■ **SOURCE TEXT**:
From the Fall 2005 issue of The News Media & The Law, page 14.

By Casey Murray

Just a few weeks after New York Times reporter Judith Miller was released from jail, she and the U.S. Justice Department again squared off, this time at an Oct. 19 Senate Judiciary Committee hearing on a proposed law that could have saved her from incarceration &#151 a federal reporter’s privilege.

Miller and other journalists spoke strongly in favor of legislation to protect journalists from compelled disclosure of sources and materials in most, but not all, cases, while Chuck Rosenberg, U.S. attorney for the Southern District of Texas who represented the Justice Department, reiterated the government’s opposition to the idea.

“What is broken about the way we are handling matters involving subpoenas to the media?” he asked. “We rarely issue subpoenas to the media seeking information about confidential sources, and when we do, it is only after painstakingly careful review and meticulous adherence to our internal guidelines.”

■ **THINGS TO DO**:
• 1. Rewrite everything in the article on the reporter's privilege hearing from "From the Fall" down to "to the idea.", changing "Justice Department" to "Department of Justice".
• 2. According to the article on the reporter's privilege hearing, what position did Chuck Rosenberg hold?

■ **PROVIDED DATA**:
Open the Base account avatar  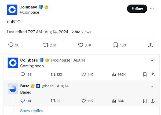pyautogui.click(x=13, y=89)
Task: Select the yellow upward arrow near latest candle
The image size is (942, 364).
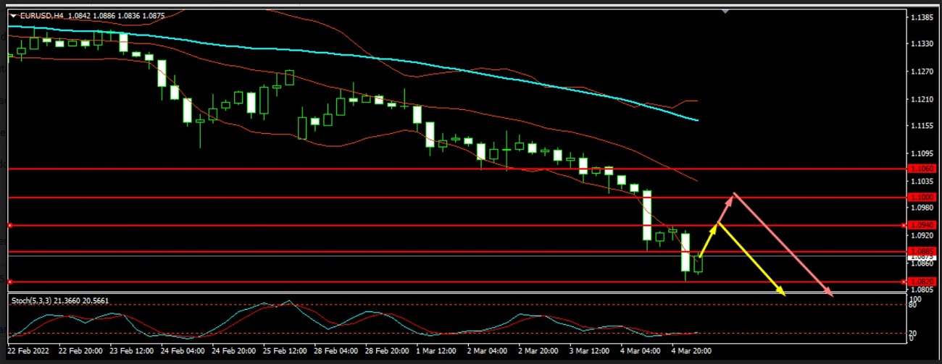Action: coord(708,241)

■ **PROBLEM SOLUTIONS**:
• 1.
From the Fall 2005 issue of The News Media & The Law, page 14.

By Casey Murray

Just a few weeks after New York Times reporter Judith Miller was released from jail, she and the U.S. Department of Justice again squared off, this time at an Oct. 19 Senate Judiciary Committee hearing on a proposed law that could have saved her from incarceration &#151 a federal reporter’s privilege.

Miller and other journalists spoke strongly in favor of legislation to protect journalists from compelled disclosure of sources and materials in most, but not all, cases, while Chuck Rosenberg, U.S. attorney for the Southern District of Texas who represented the Department of Justice, reiterated the government’s opposition to the idea.

• 2. U.S. attorney for the Southern District of Texas